> Task to carry out
Retype exactly the span of lines below from the one with "The height and width of the screenshot is (360, 480)." through the one with "the word 'hersheys'". Do not include pictures.

> Data shown
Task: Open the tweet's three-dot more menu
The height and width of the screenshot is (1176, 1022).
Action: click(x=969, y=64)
--
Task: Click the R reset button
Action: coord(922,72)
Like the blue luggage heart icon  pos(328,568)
--
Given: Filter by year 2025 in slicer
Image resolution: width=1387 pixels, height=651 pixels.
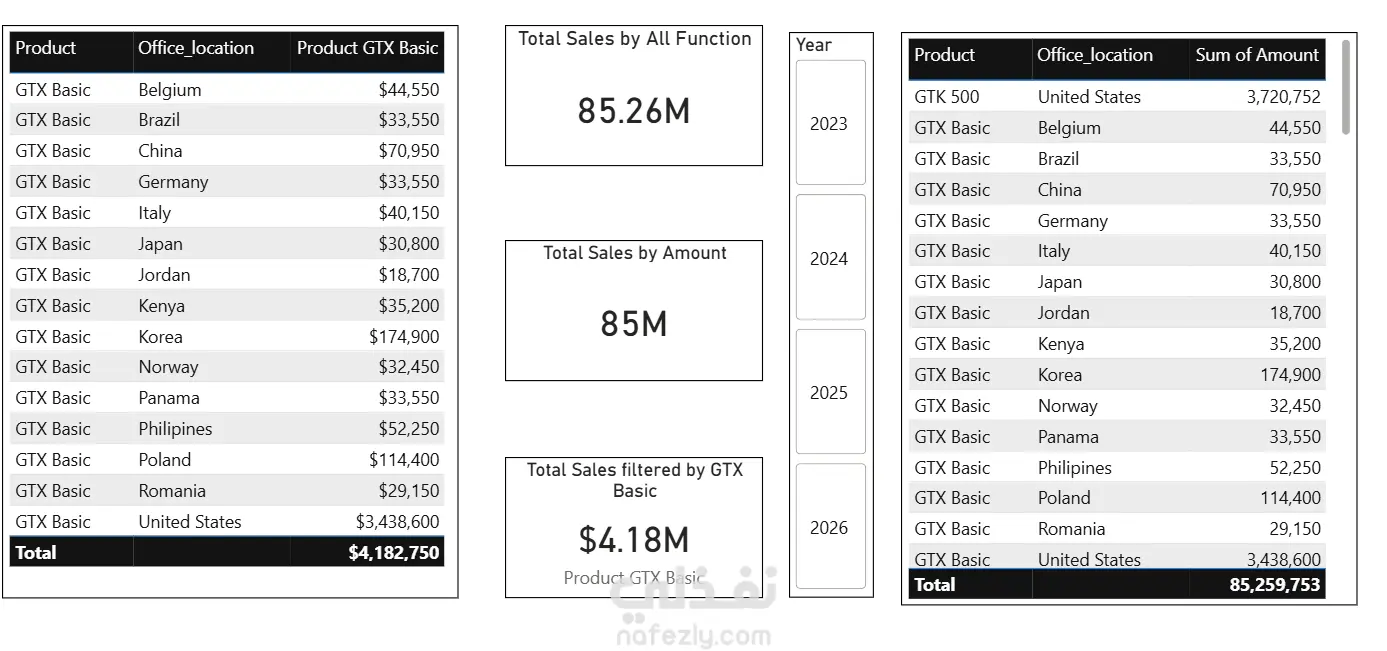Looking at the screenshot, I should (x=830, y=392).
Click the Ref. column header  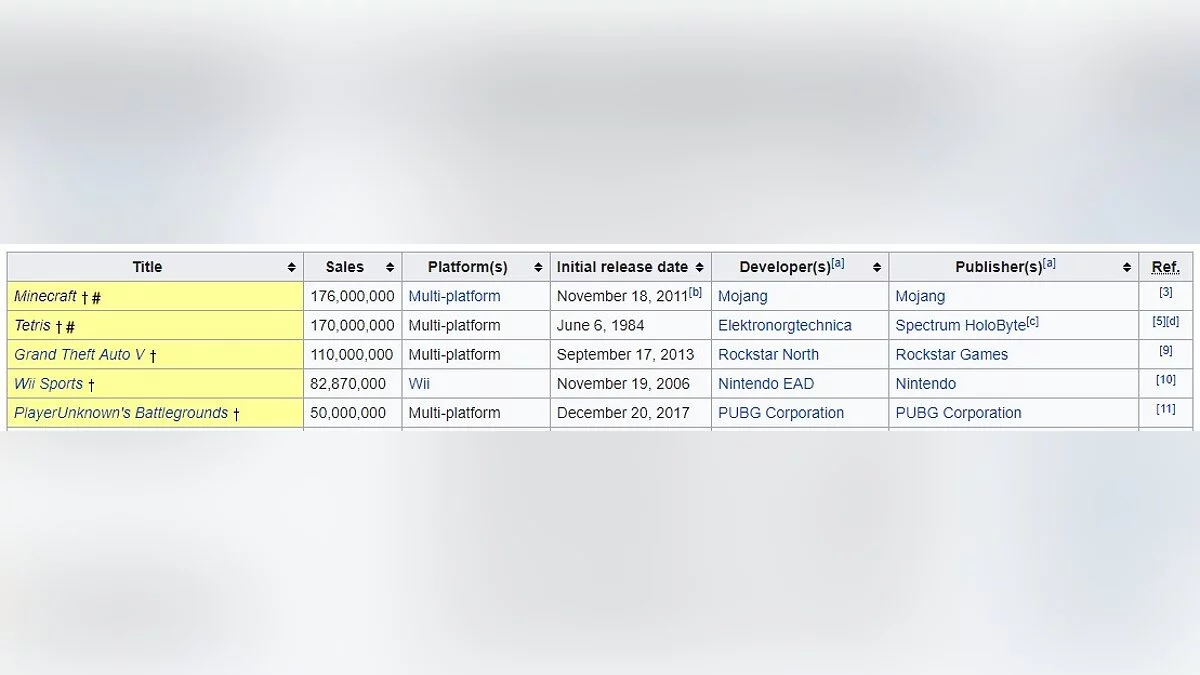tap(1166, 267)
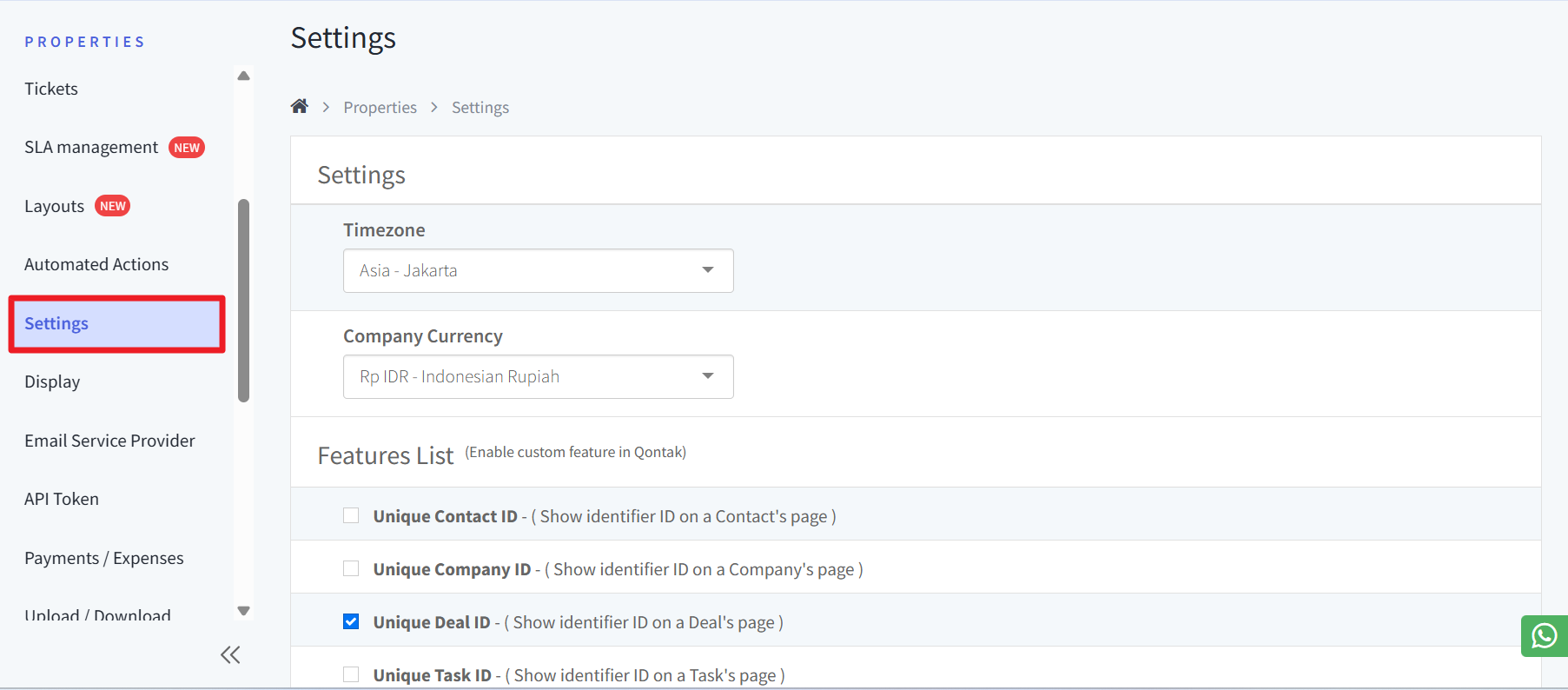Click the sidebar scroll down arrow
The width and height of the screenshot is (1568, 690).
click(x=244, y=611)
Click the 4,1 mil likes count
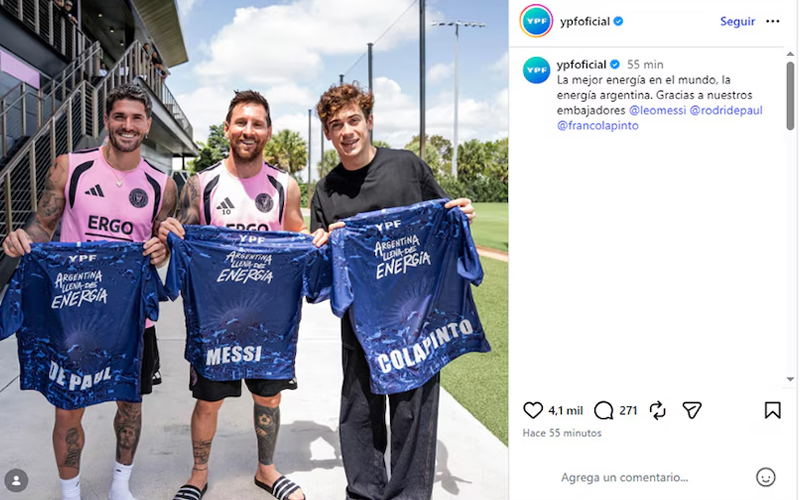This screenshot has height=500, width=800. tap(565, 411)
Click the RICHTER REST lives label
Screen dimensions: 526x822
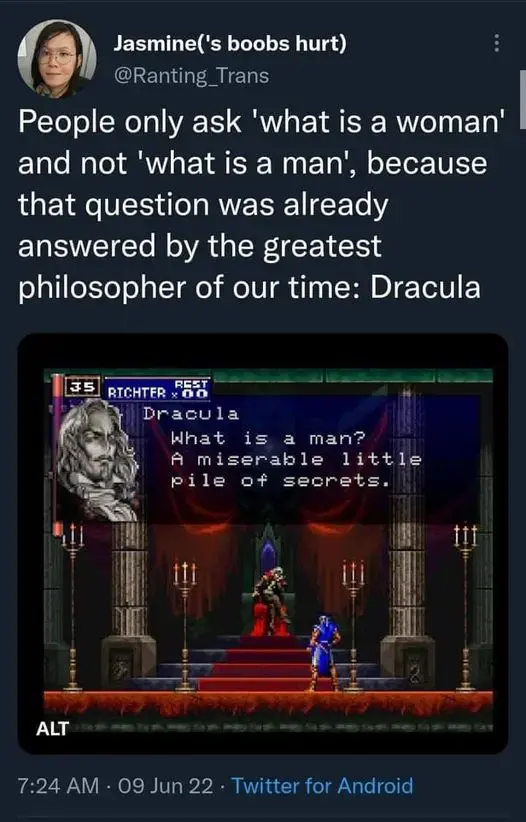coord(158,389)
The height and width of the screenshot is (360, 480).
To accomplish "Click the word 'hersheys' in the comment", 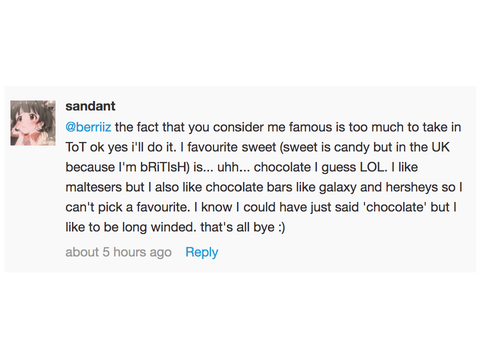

> Worked solution
The height and width of the screenshot is (360, 480).
To accomplish "Click the word 'hersheys' in the comment", 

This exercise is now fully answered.